Muito se fala que as instituições perderam a credibilidade, mas discordo dessa visão. Infelizmente, nunca tiveram. A população nunca confiou de fato nas autoridades. Não à toa, a figura do “rouba, mas faz” é tão difundida e exitosa em nossa história política. O escândalo deixou de gerar comoção e se tornou comum, sem qualquer capacidade de surpreender.
Em 2021, dados coletados pelo Índice de Confiança na Justiça
(ICJBrasil) apontavam que apenas 40% dos brasileiros confiavam no Poder
Judiciário, 29% na Presidência da República, 12% no Congresso Nacional e 6% nos
partidos políticos. Em 2017, os números eram ainda piores: 24% no Poder Judiciário,
6% na Presidência, 7% no Congresso e 7% nos partidos, revelando “queda na
confiança da população em praticamente todas as instituições analisadas, na
comparação com o relatório de 2016. As que sofreram as quedas mais acentuadas
foram o Poder Executivo (45%) e o Congresso Nacional (30%)”.
Sabendo desse histórico, o resultado não
poderia ser outro. Foi confirmado na última semana com a Pesquisa Quaest.
Para 46% dos entrevistados, a descoberta de todos esses esquemas “afetou
negativamente, de forma semelhante, a imagem do governo Lula, do governo
Bolsonaro, do STF,
do Congresso Nacional e do Banco Central”.
A pior conclusão extraída disso é que a
população não tem esperança em alguma opção realmente boa e honesta para as
próximas eleições. No mínimo, é muito triste. O cenário se mostra bastante
preocupante: se todo mundo está envolvido, se ninguém está surpreso, que
alternativa resta? Falamos de compliance empresarial, códigos de ética e outros
mecanismos como saídas extremamente necessárias, mas mal conseguimos respeitar
as regras que já existem, como a Constituição e o Código Penal.

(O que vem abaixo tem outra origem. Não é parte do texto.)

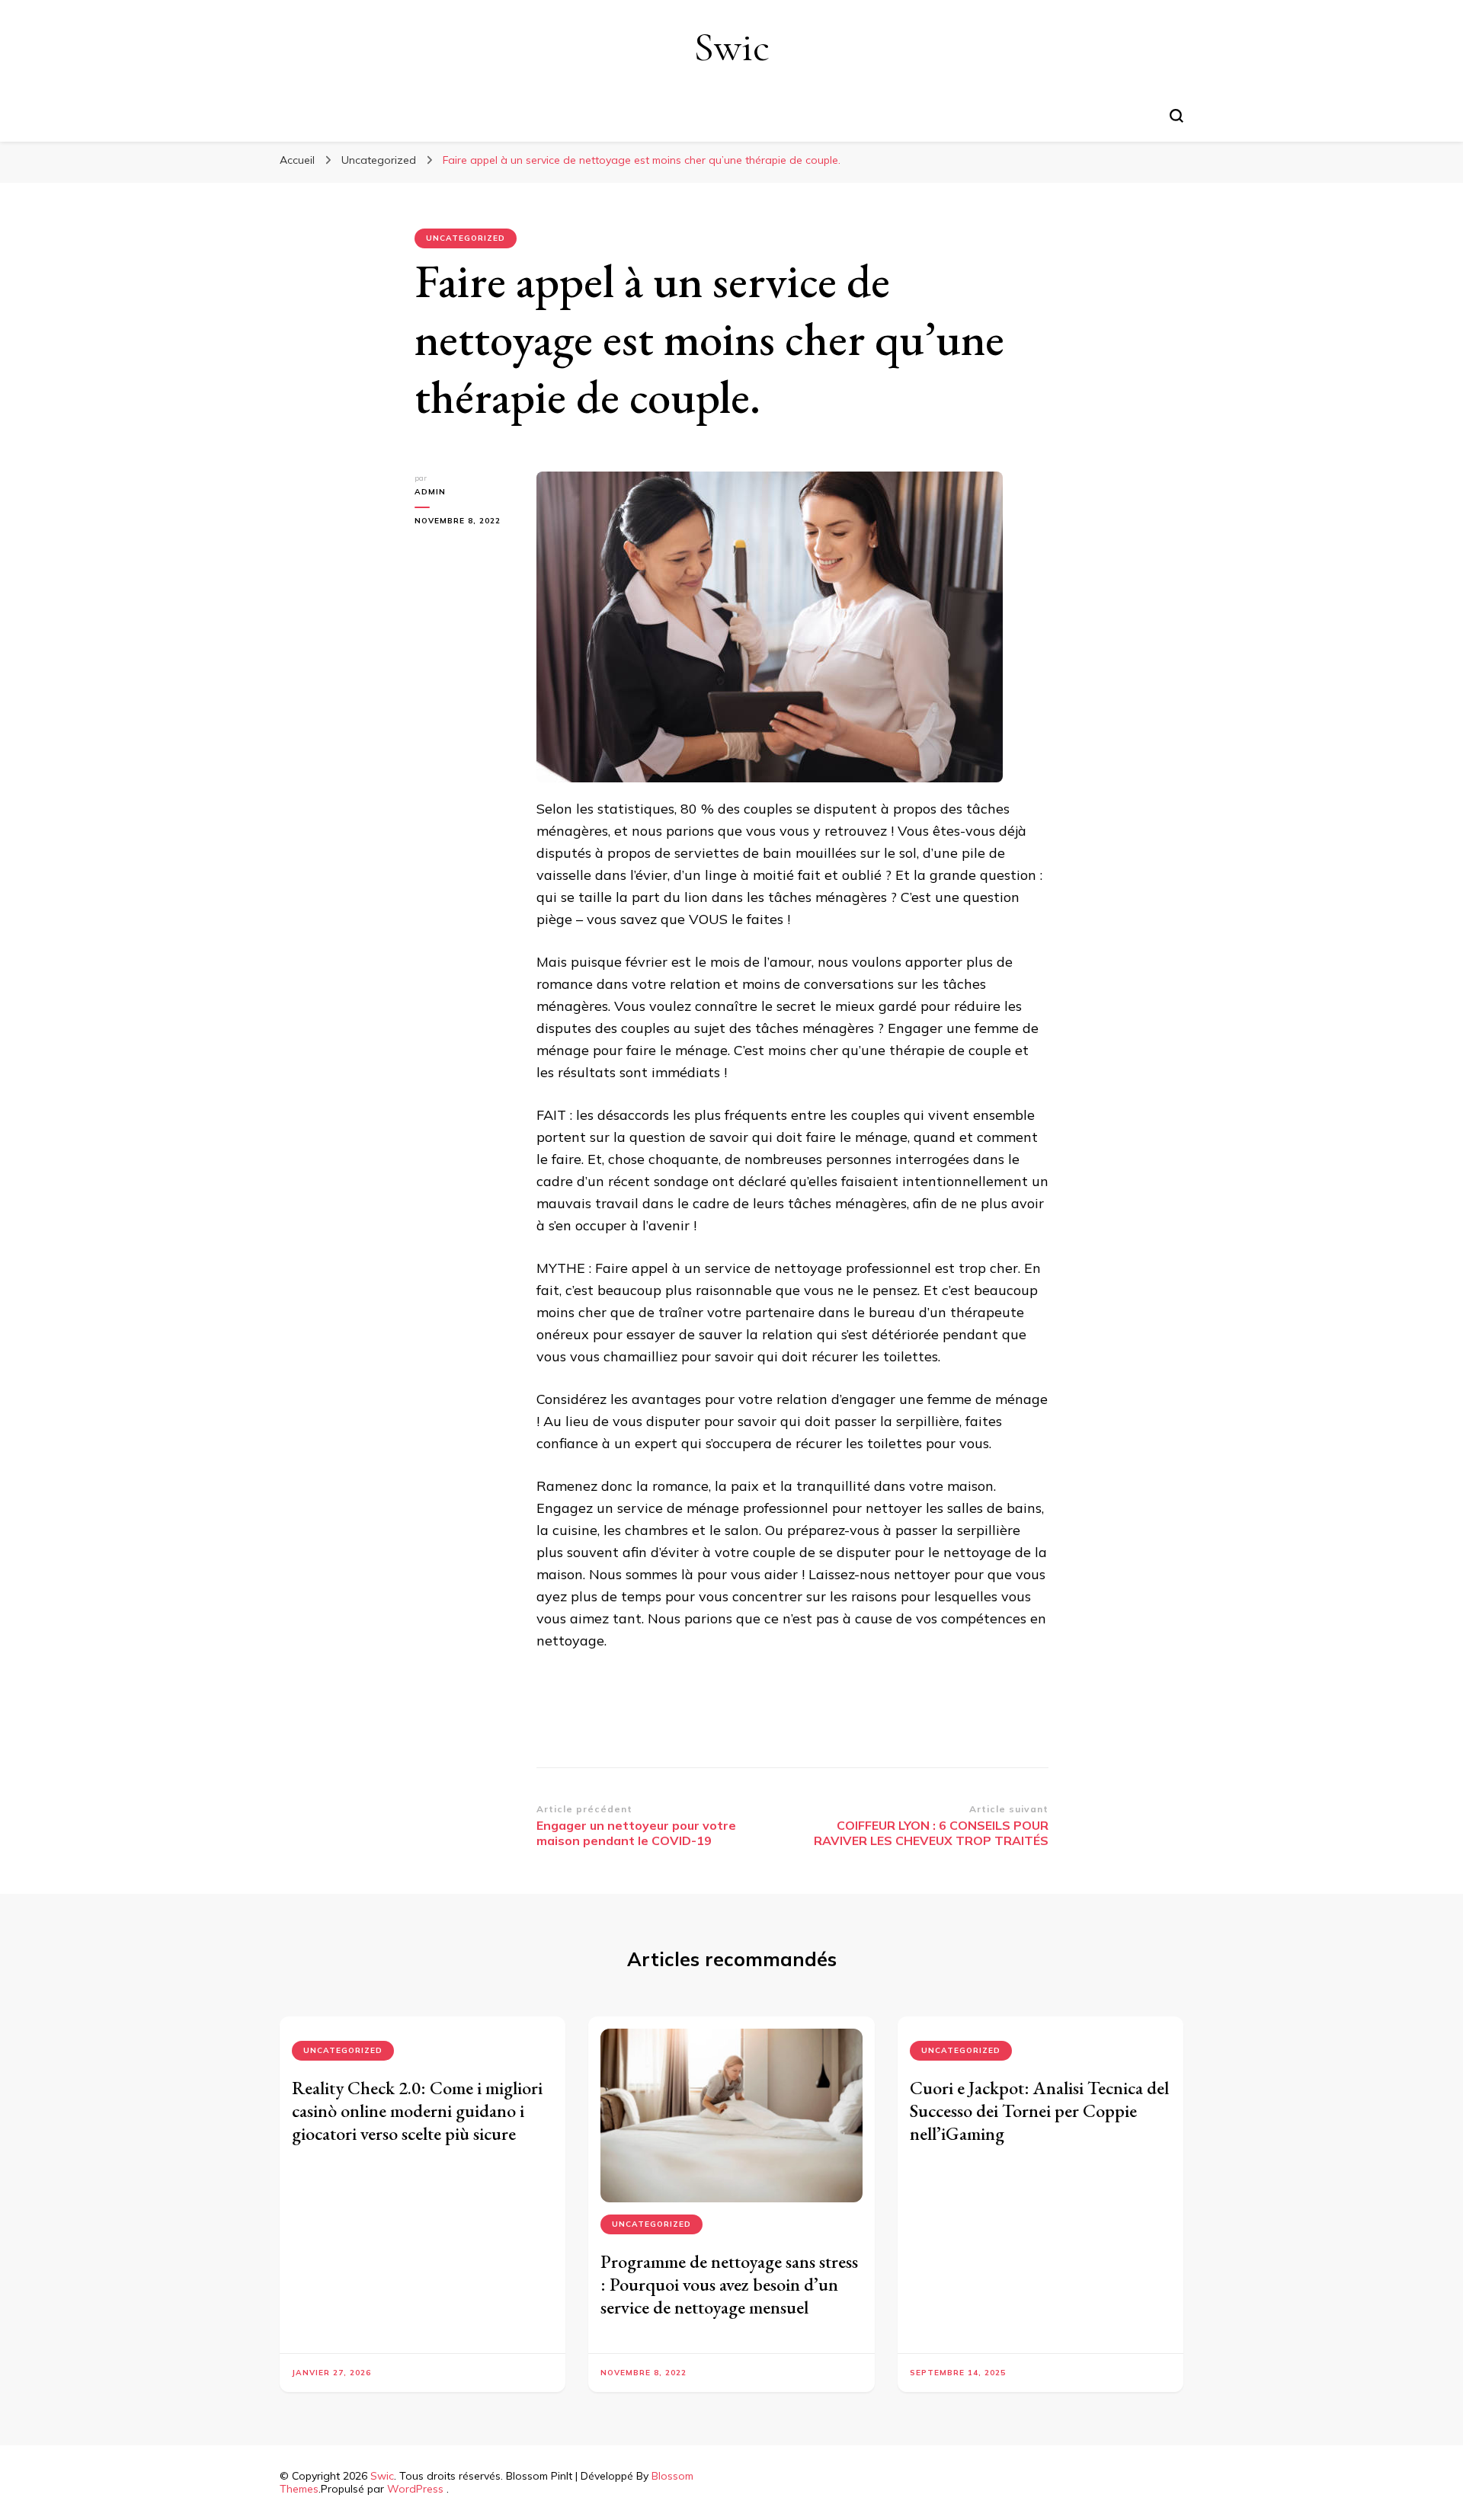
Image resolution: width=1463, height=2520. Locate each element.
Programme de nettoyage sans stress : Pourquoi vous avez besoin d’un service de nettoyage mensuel (729, 2284)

Confesso também ter dificuldade de entender
que caminhos seriam realmente eficientes para lidar com a situação atual. As
ferramentas devem ser outras, partindo de um diagnóstico mais preciso — o
Master é resultado, e não sintoma da doença do Brasil —, avançando para a
disposição de arregaçar as mangas e pôr em prática o que só está no papel.
Desde a Lei Feijó, de 1831, somos a terra do “para inglês ver”, o “país do futuro” que nunca chega; um projeto de poder que tem “dado certo” e que, ao mesmo tempo, precisa ser quebrado. Para tanto, precisamos recuperar a esperança e nos reenergizar. Proponho que vejamos esses fatos como algo que sempre existiu no escuro e é trazido para a luz. Isso representa um avanço. Para combater a doença, toda a sua extensão e profundidade precisam ser vistas, e sugiro que entendamos ser este o momento que vivemos.